• [EXERCISE GOAL]
Read the passage on Dr. Ford's view of prophecy and decide whether each statement agrees with it. Answer yes or no for each, quoting the words of the passage that decide it.
1. Dr. Ford's commentary Daniel is meant for readers who hold the historicist view.
2. Medium-range preterists allow some prophecies to reach past the end of the 1st century.
3. Short-range preterists place the fulfillment of Daniel 9 in the events of Antiochus Epiphanes and the Maccabean revolt.

• [SOURCE EXTRACT]
____
I came across the following which makes a very strong case that Dr. Desmond Ford is basically teaching the Preterist view of biblical prophecy while maintaining he holds the Historicists view. Take a look:

Dr. Ford would probably answer that the historicist is the most accurate, according to the sentiments expressed in his commentary Daniel, which is designed for an audience which is historicist. However, when it comes to his recent Glacier View manuscript, the sentiments expressed are those of the preterist school of interpretation.

 The preterist flavor of the manuscript becomes evident when one closely compares one interpretation against another, one fulfillment versus another. That interpretation which is given the greatest support is the one which is an index to the true sentiments in the mind of the interpreter. Numerous passages show that Dr. Ford's views of prophecy can be divided into just two types of fulfillments: 1) those in which the details are fulfilled, and 2) those in which only the essence is fulfilled. When comparing the two types of fulfillment, we can suggest that the first one is the more accurate and the more complete one than the second, as long as all the details match the historical events. Thus the first view can be used as a window to determine the true stance of any prophetic interpreter. Is he a preterist? a historicist? a futurist? or an idealist? The answer to that question can be found by noting which school of interpretation is followed in assigning the most detailed fulfillment of prophecy, or in other words, by discovering into which camp the fulfillments of category 1 will fall.

 For Dr. Ford the detailed fulfillment of Daniel's prophecies fall within the preterist camp. We must point out that there are two types of preterists-the short-range and medium-range. The short-range preterists state that all biblical prophecies must find their fulfillment in events immediately surrounding the time of writing of the prophetic book, and the medium-range preterists state that while most prophecies find their fulfillment in immediate events, some prophecies may extend from the prophet's age into the medium-range future. No prophecies are of a long-range nature with any of the preterists, neither can any prophecy extend beyond the close of the 1st century. Dr. Ford makes allowance for the medium-range view in his definition of preterism: "This system views the apocalyptic prophecies as having a contemporary or near-contemporary fulfillment." (Daniel, p. 65). In the Glacier View manuscript Dr. Ford applies the 70 weeks' prophecy of Daniel 9 from the period of Daniel's time down to the first century. This would be a medium-range preterist view. The short-range preterist would see Daniel 9's fulfillment in the events of Antiochus Epiphanes and the Maccabean revolt.

One of the most crucial issues of the book of Daniel is the identity of the "little horn," because our interpretation of Daniel's other prophecies will be influenced by the manner in which we identify it. Dr. Ford's interpretation of the "little horn" is essentially preterist. Notice this salient quote:

 We wish to stress that which elsewhere in this paper has been affirmed-that the prophecy, while originally fulfilled in Antiochus, and only in him as regards its details, also applies in broad outline to later manifestations of Antichrist including pagan and papal Rome.(Glacier View ms, p. 391, italics Dr. Ford's).
____
• [RECORDS PROVIDED]
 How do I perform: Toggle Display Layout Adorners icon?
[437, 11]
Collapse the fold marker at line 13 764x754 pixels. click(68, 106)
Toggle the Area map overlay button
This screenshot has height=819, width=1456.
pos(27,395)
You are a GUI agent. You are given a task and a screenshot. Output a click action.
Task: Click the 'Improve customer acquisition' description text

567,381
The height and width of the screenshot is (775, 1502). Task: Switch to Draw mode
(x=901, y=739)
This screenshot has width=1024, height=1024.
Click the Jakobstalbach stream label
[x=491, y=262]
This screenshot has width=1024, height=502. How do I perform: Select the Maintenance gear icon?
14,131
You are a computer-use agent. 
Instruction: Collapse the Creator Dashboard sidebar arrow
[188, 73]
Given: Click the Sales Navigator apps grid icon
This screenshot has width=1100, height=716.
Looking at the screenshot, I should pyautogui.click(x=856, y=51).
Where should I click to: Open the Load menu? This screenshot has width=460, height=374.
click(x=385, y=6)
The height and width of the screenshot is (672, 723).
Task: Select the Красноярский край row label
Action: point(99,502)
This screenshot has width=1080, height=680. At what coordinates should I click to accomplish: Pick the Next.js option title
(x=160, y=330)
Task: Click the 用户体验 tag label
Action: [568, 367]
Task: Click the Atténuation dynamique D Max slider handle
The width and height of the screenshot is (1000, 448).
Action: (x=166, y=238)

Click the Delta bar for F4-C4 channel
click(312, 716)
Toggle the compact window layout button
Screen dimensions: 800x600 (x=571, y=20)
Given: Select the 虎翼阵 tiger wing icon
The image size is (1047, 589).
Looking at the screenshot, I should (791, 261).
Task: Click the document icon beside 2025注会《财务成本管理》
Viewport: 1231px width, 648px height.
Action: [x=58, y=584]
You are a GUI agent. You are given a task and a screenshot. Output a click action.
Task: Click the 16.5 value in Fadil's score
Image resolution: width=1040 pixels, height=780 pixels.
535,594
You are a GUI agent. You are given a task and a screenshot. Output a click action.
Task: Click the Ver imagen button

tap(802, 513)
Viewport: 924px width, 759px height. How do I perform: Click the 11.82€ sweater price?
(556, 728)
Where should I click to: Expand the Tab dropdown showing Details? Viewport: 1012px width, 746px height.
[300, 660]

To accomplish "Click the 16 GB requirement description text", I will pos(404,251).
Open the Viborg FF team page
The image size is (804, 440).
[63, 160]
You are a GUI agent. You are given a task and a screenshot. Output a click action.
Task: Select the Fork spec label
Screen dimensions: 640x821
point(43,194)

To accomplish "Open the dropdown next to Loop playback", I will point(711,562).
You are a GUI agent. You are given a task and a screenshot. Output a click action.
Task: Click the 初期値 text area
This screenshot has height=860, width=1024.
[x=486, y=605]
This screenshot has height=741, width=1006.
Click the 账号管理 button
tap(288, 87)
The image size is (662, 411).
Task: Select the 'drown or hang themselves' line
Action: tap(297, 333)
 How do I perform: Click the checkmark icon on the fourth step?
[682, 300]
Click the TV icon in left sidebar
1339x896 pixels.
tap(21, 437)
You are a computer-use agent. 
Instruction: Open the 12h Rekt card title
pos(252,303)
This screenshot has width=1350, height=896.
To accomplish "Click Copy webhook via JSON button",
____
• [EXERCISE RESPONSE]
1. Yes: "his commentary Daniel, which is designed for an audience which is historicist."
2. No: "No prophecies are of a long-range nature with any of the preterists, neither can any prophecy extend beyond the close of the 1st century."
3. Yes: "The short-range preterist would see Daniel 9's fulfillment in the events of Antiochus Epiphanes and the Maccabean revolt."